For their part, most American Christians have had at best, Wuthnow’s data show, minimal and superficial contacts with non-Christian Americans. The few congregations that offer courses on non-Christian religions or have interreligious contacts keep encounters superficial and largely ceremonial. Almost all members of the clergy are at a loss to advise spouses (even to the modest point of recommending something coherent to read) in the increasingly growing number of interreligious marriages. Couples in such marriages are forced to negotiate, by themselves, their own blended religious spiritualities. Instead of any truly coherent theological account of the non-Christian religions, American Christians tend to think of non-Christian religions as some kind of ethnic custom, let individuals make their own choices about interreligious contact and emphasize the exotic qualities of other religions. The preferred strategies of the Christians, Wuthnow’s survey data show, for dealing with non-Christian religions in their midst involve avoidance, some denial of the extent of the diversity or living in separate enclaves. They privilege practice over belief or, in a pregnant phrase, prefer “getting along” to truly “getting acquainted.” In the end, most Christians allow our civic cultural values (individualism, compromise, the separation of the public sphere from privatized religious practices) to adjudicate the new diversity. These strategies, however, run the long-term risk that Christianity itself will come to be seen, increasingly, as simply one cultural tradition among many.

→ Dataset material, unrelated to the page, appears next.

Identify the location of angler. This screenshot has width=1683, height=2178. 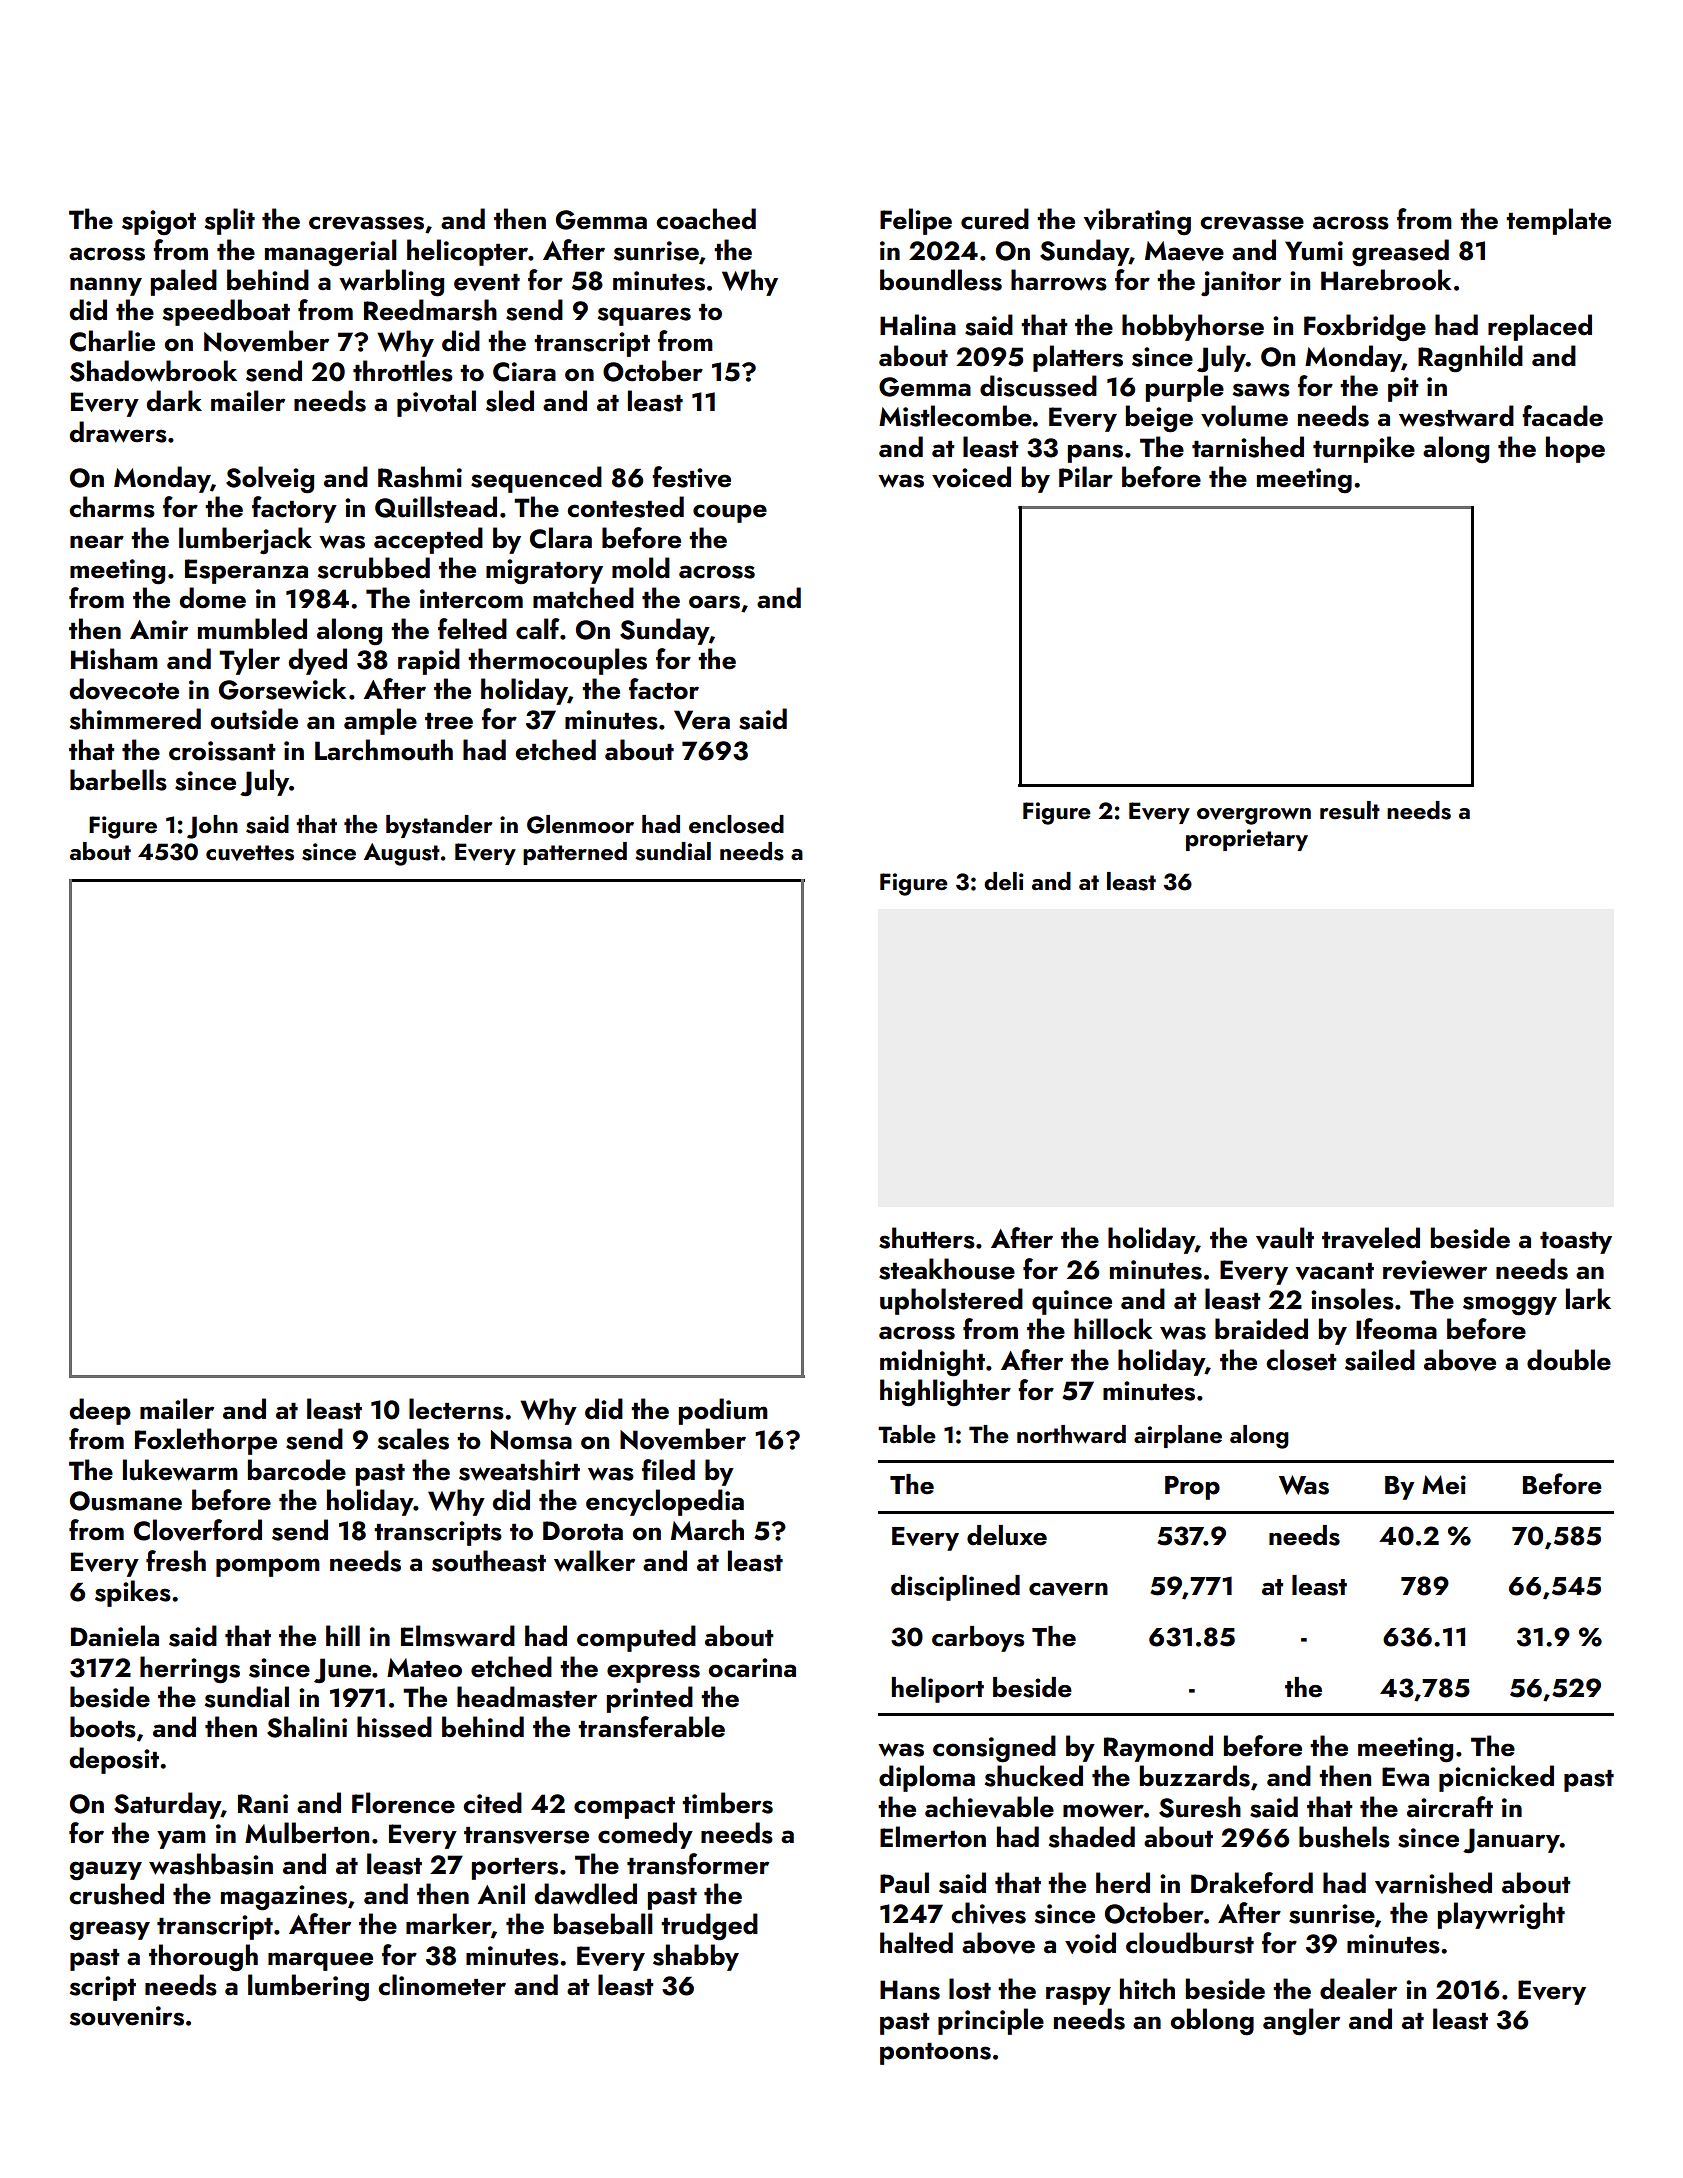
(1301, 2022).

Wuthnow contrasts three kinds of American Christians and their attitudes toward religious diversity: spiritual shoppers (roughly 31 percent of the national sample); inclusive Christians (23 percent of the public); exclusive Christians (34 percent of respondents). The categories derive from answers to a host of questions concerning the truth about God to be found in religions other than Christianity; the possibility of revelation in books other than the Bible; whether Christians believe pretty much the same as Buddhists, Moslems, Hindus, Jews; and the normative role of Jesus for salvation. It turns out that differing beliefs about these questions have close correlations with attitudes toward religious diversity as such, toward immigrants, toward the rights of non-Christian religious adherents and about what kind of society America is or should be (How Christian? How secular? How reflectively pluralistic?). None of the actual, if implicit, scripts about religious diversity in these three groups show much coherence, either as a cultural strategy or a theological stance. Each lacks a consistent theory and practice for religious diversity.

We are more diverse but not necessarily more pluralistic. Nor is mere tolerance the same as a reflective pluralism. Genuine pluralism entails how we think about diversity, how we respond to it and whether we embrace it, ignore it or merely cope with it. Religious and cultural pluralism is never easy to negotiate. Wuthnow contends that older strategies of dealing with religious diversity (in the end, all religions are basically the same; non-Christian religions are degenerate idol worship; conversion is the preferred route to reduce diversity; religion is simply a matter of individual preferences and taste; treat diversity only pragmatically and in secular interactions) will not do.

This is a supple, nuanced and thoughtful book, among Wuthnow’s best. Its greatest merit is to challenge us to greater reflectivity and mindfulness about the cultural and religious significance of genuine religious diversity.